**WORK REQUEST A:** For the Ocado article below, say whether each statement agrees with it: (i) Ocado's sales in 2022 fell 3.8 per cent to £2.2bn; (ii) Hannah Gibson became chief executive of the venture in September; (iii) M&S shares fell by more than 6 per cent in early London trading. Answer yes or no for each and quote the words from the article that decide it.
**WORK REQUEST B:** In the Ocado article below, rewrite the paragraph beginning "Performance in the final quarter of 2022" in a shorter form that keeps its main facts.
**WORK REQUEST C:** Continue the article about Ocado's earnings forecast below, picking up after its last sentence.

**PROVIDED PASSAGE:**
○ ○ ○ ○ ○
Retail

Ocado earnings forecast falls short of expectations as customers cut back


Sales at Ocado’s UK retail business inched up towards the end of 2022 but failed to match the growth rates at mainstream supermarkets, while its forecasts for the current year fell short of expectations.

Ocado Retail, the joint venture between Ocado and Marks and Spencer, said on Tuesday it expected sales growth in 2023 to be “mid-single digits” and earnings before interest, tax, depreciation and amortisation to be “marginally positive” — significantly below the £35mn that analysts had forecast.

Hannah Gibson, who took over as chief executive of the venture in September, said there were “opportunities to reactivate customers who hadn’t previously been able to get delivery slots” and to convert some of the “huge fan base” at M&S to ecommerce.

The company’s profit performance in the 12 months ending in November 2023 will determine whether M&S has to pay about £156mn of the remaining deferred consideration, plus interest, for its half-share in the business.

Ocado told analysts it would provide an update on the expected amount payable at its full-year results at the end of February. M&S has previously said it is in talks over the outcome.

Shares in Ocado fell by more than 6 per cent in early London trading. M&S stock was little changed.

Ocado’s sales in 2022 declined 3.8 per cent to £2.2bn, the first such fall in the company’s history, as shoppers reverted to more normal behaviour following the pandemic.

Performance in the final quarter of 2022 continued the trends seen earlier in the year, with more customers driving a 1.9 per cent increase in weekly orders, but with on average 8.3 per cent fewer items in each order.

Sales in the fourth quarter rose 0.3 per cent. Conventional supermarket rivals J Sainsbury and Tesco both increased their sales by about 5 per cent in the same period, and by 7 per cent in the six weeks leading up to Christmas.

Ocado’s sales were up 15 per cent in the five days before Christmas, a period so short that Clive Black at Shore Capital described it as “nonsensical”.
○ ○ ○ ○ ○
**DATA EXTRACTS:**

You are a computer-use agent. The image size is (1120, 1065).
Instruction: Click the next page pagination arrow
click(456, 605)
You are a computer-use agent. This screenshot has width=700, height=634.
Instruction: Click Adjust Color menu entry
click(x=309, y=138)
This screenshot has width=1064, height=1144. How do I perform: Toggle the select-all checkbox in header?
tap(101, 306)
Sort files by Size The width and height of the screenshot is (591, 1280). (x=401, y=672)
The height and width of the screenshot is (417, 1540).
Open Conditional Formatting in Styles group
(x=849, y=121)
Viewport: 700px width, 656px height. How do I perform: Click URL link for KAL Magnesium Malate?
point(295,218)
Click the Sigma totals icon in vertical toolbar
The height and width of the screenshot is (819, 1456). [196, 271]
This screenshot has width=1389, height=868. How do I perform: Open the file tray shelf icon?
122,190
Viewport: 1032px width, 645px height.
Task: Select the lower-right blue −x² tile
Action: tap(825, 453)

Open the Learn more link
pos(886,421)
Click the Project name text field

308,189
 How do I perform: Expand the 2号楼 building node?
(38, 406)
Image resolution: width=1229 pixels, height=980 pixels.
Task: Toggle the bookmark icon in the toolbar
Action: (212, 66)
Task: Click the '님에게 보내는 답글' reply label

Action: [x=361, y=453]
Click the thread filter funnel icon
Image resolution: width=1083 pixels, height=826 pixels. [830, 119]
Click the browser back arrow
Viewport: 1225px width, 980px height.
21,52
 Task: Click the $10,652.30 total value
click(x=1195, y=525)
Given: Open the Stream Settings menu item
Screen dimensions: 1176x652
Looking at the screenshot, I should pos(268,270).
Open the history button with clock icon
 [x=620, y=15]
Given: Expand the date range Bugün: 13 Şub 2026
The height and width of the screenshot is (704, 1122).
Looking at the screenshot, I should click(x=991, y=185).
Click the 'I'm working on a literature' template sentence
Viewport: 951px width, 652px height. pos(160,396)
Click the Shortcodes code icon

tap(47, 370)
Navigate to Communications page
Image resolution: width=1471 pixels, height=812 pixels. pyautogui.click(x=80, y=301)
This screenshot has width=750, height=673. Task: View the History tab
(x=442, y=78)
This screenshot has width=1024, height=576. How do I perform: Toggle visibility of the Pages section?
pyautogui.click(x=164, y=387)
○ ○ ○ ○ ○
**RESPONSE BOX A:**
(i) Yes: "Ocado’s sales in 2022 declined 3.8 per cent to £2.2bn"
(ii) Yes: "who took over as chief executive of the venture in September"
(iii) No: "M&S stock was little changed."

**RESPONSE BOX B:** The final quarter of 2022 followed the year's earlier trends: more customers raised weekly orders by 1.9 per cent, but each order held on average 8.3 per cent fewer items.

**RESPONSE BOX C:**
The supermarket experienced much of the same money-saving behaviour that others have reported, including trading down to value lines and a shift from chilled food into frozen. It also said its prices had rise about 7.6 per cent year on year, well below the headline level of food price inflation.

Gibson said the venture “continued to see structural growth” in the market but that “we are currently operating at two-thirds of our capacity and we need to grow into that capacity over the months and years to come”.

Last year Ocado said that two new automated fulfilment centres planned for 2024 and 2025 would be paused until demand had recovered.

Gibson predicted that newly recruited customers “will grow their basket sizes and the Covid reversal will have played out by the middle of the year”, with margins improving in the second half.

Tim Steiner, Ocado’s chief executive and the chair of the joint venture, said the cost of acquiring new customers was also returning to more normal levels.

“The frenzy we were seeing this time last year . . . has receded significantly,” he said, referring to a period of intense promotional activity by immediate delivery ventures such as Getir, Gopuff and Gorillas.

“Costs are heading back to the first 19 years of Ocado’s life and not what we saw at the start of 2022.”